Information provided:
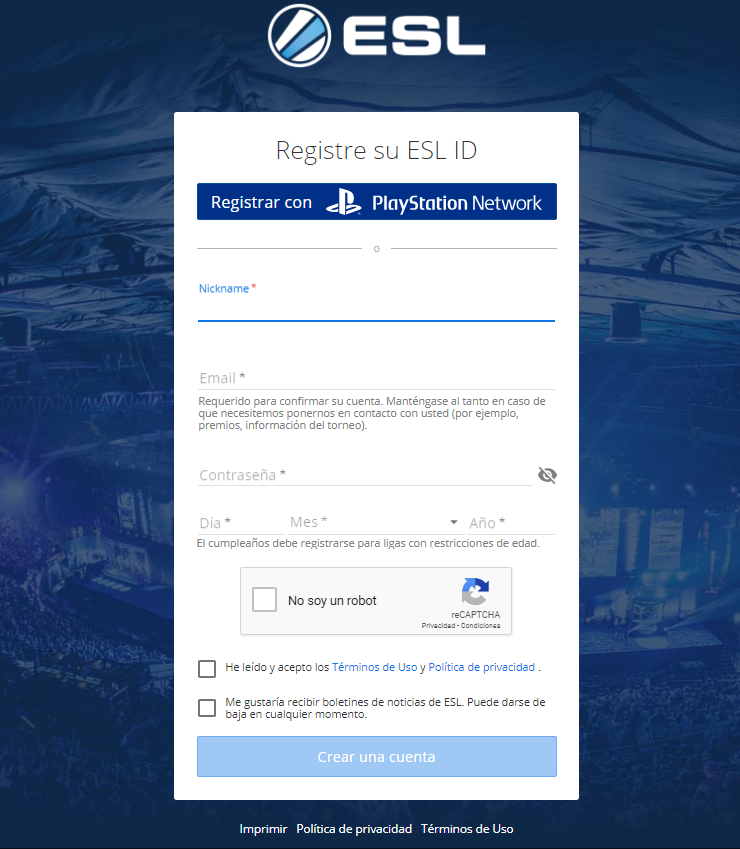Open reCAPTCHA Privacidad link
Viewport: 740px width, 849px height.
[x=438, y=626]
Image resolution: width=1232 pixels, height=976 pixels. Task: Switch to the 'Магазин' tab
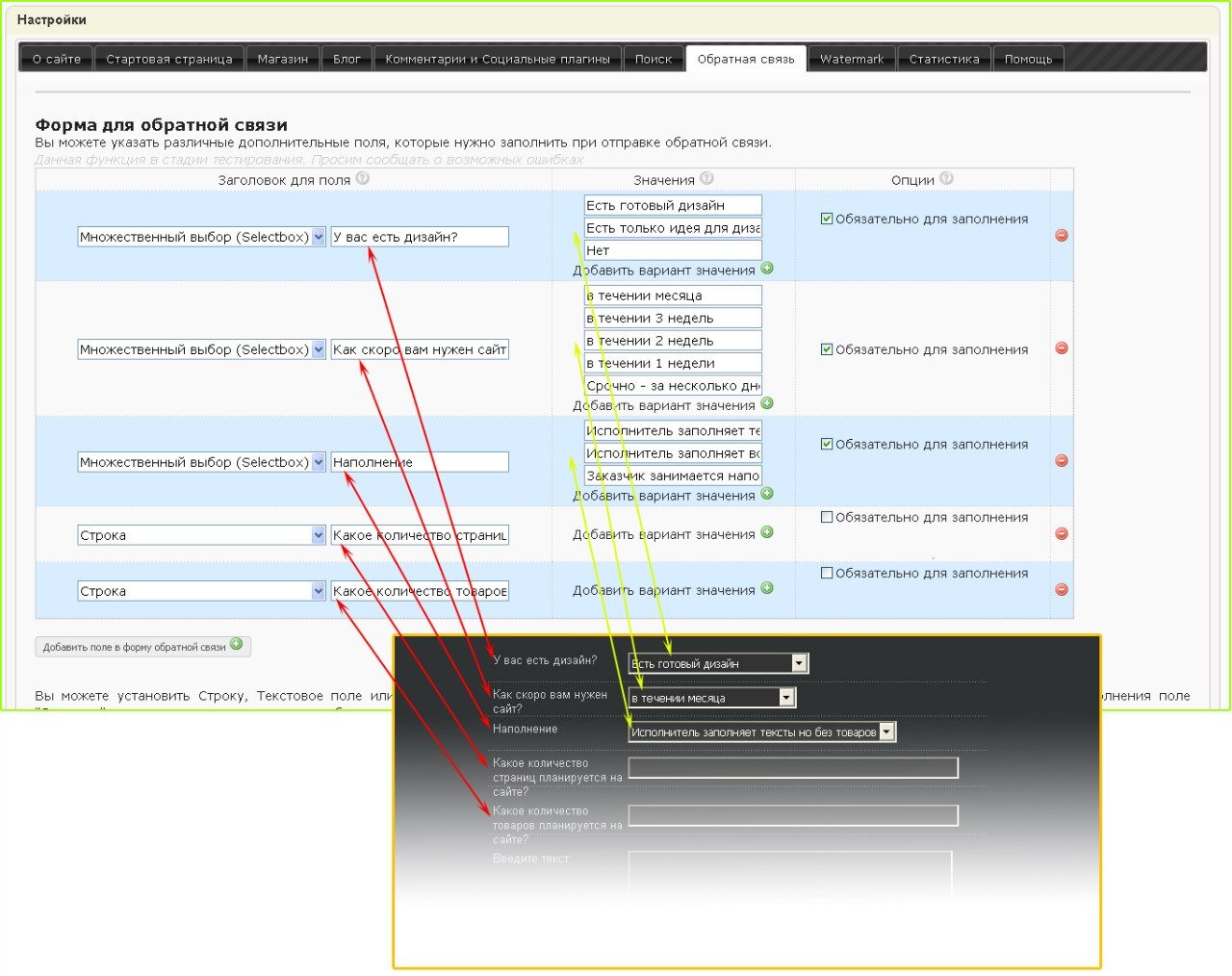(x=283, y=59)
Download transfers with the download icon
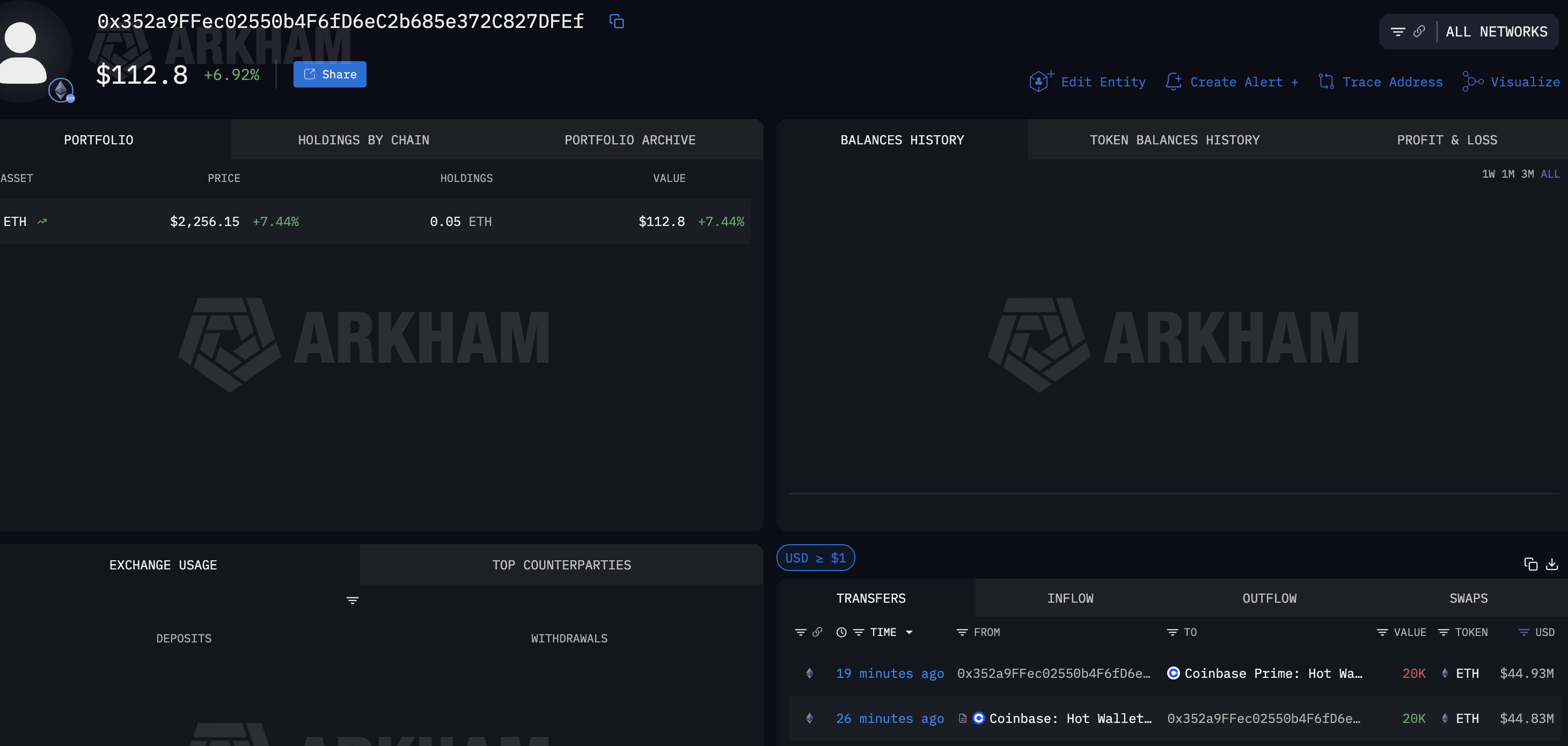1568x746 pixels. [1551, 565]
---
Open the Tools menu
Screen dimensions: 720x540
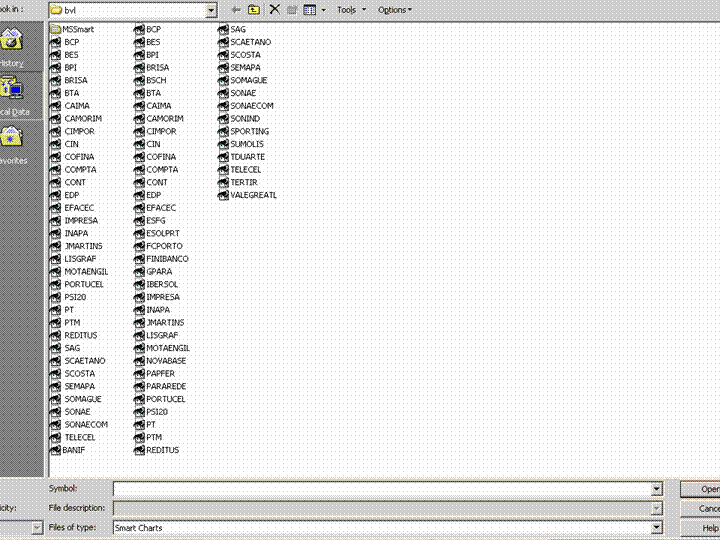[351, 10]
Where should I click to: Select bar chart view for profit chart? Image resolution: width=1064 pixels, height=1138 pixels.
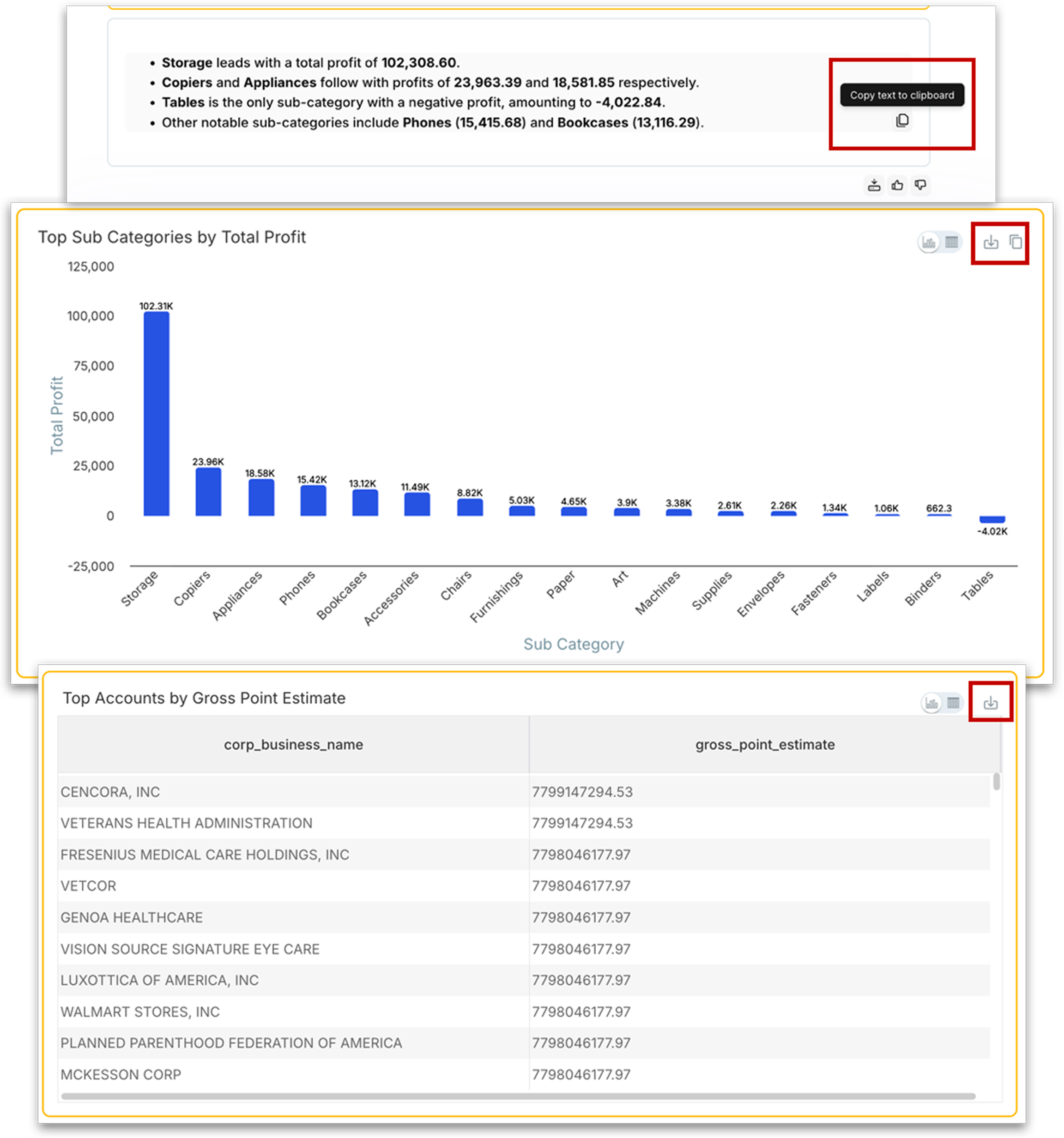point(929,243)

What is being asked: Rewrite the entries in the stretch that opens with the line containing "Open reCAPTCHA Privacidad link" and closes with the line containing "1568x746 pixels. [1551, 565]", swapping "tab" for "section" and leaving everything else the same. Leave the pictures out of your answer.

Exercise result:
Open reCAPTCHA Privacidad link
Viewport: 740px width, 849px height.
[x=438, y=626]
Image resolution: width=1232 pixels, height=976 pixels. Task: Switch to the 'Магазин' section
(x=283, y=59)
Download transfers with the download icon
1568x746 pixels. [1551, 565]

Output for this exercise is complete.